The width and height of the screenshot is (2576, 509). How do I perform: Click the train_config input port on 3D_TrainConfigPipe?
--
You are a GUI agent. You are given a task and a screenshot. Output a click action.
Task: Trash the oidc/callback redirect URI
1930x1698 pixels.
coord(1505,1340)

Prompt: Could you convert the items from the line containing "You are a GUI" through the line containing "coord(1505,1340)" into a JSON list of strings, one per line, omitting any blank lines?

Written answer:
[
  "You are a GUI agent. You are given a task and a screenshot. Output a click action.",
  "Task: Trash the oidc/callback redirect URI",
  "1930x1698 pixels.",
  "coord(1505,1340)"
]